20142015 Forum on Color

Tyler Williams

Andrew W. Mellon Postdoctoral Teaching Fellow in the Humanities and Humanistic Sciences, 2014-2016
South Asia Studies

Tyler completed his BA in South Asian Studies from UC Berkeley, an MA and MPhil in Hindi Literature from Jawaharlal Nehru University in New Delhi, and a PhD in Middle Eastern, South Asian and African Studies from Columbia University.  He works on Hindi-Urdu literature, particularly on pre-colonial literature in Brajbhasha, Marwari and Avadhi (but also on aspects of colonial and post-colonial literature in Hindi).  He is interested in book history, material texts, digital humanities, literary history, Hinduism, Islam, and Sikhism.  Tyler teaches courses in the Department of South Asia Studies at the University of Pennsylvania and is currently pursuing a research project titled "Account Books and Holy Books: Merchant Religious and Literary Culture in Early Modern India.”  He will be joining the faculty of the Department of South Asian Languages and Civilizations at the University of Chicago in Fall 2015.

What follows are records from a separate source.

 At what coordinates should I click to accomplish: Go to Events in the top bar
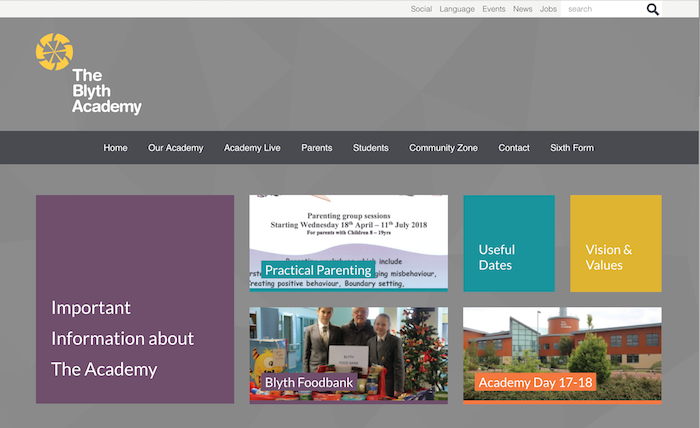[x=494, y=9]
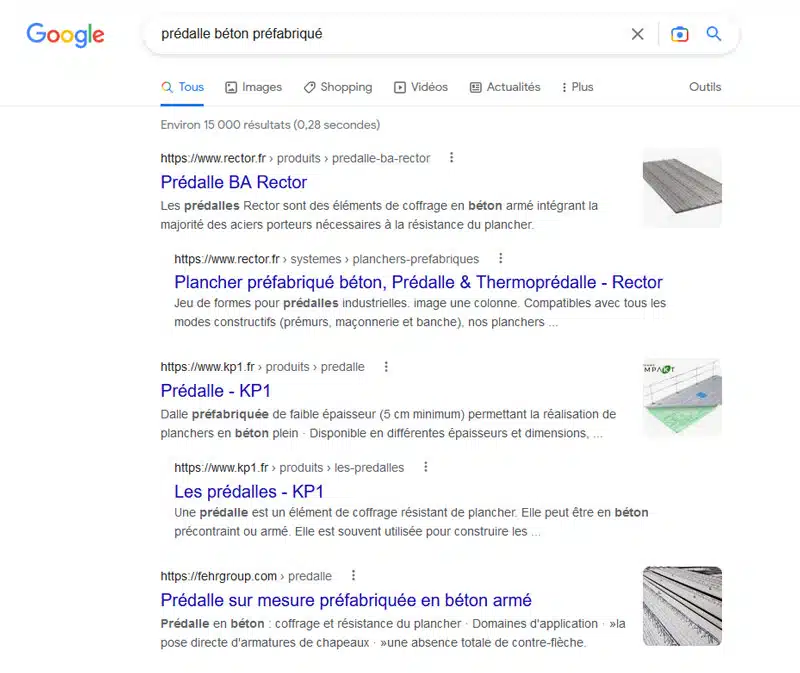800x673 pixels.
Task: Open options menu for predalle-ba-rector result
Action: point(451,158)
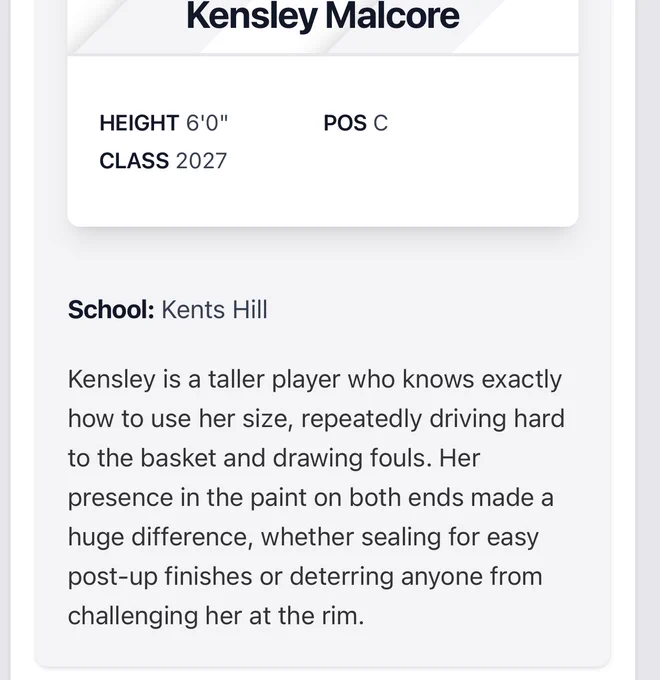Select the CLASS label

134,161
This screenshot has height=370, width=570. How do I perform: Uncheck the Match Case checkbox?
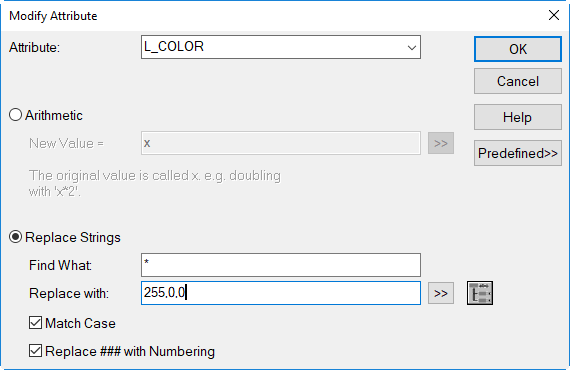click(35, 323)
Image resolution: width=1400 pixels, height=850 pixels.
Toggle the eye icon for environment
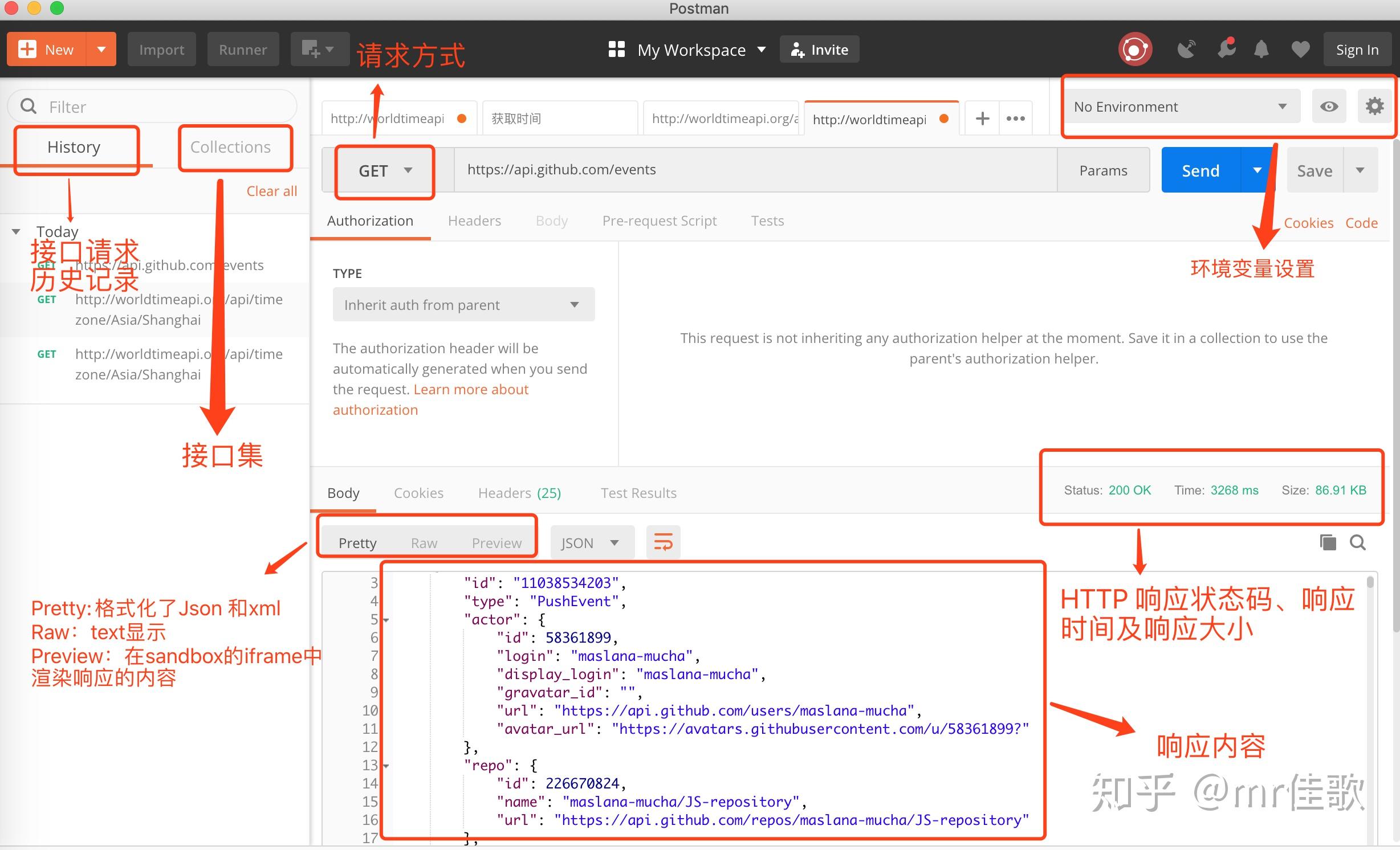(x=1330, y=107)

Account Books and Holy Books: Merchant Religious and Literary Culture in Early Modern India

My research investigates the relation between occupational and religious identity in early modern North India by mapping the literary and devotional world of Hindu and Jain merchant communities in sixteenth- through eighteenth-century Rajasthan. I use data from manuscripts, architectural remains, and other sources, along with qualitative and quantitative techniques to explain how the people of this time and place understood and represented who they were. This project contributes to the discussion on what constitutes modernity and whether global early modernity is a viable category (or multiple modernities), while also proposing an alternative approach to writing the literary and religious history of North India.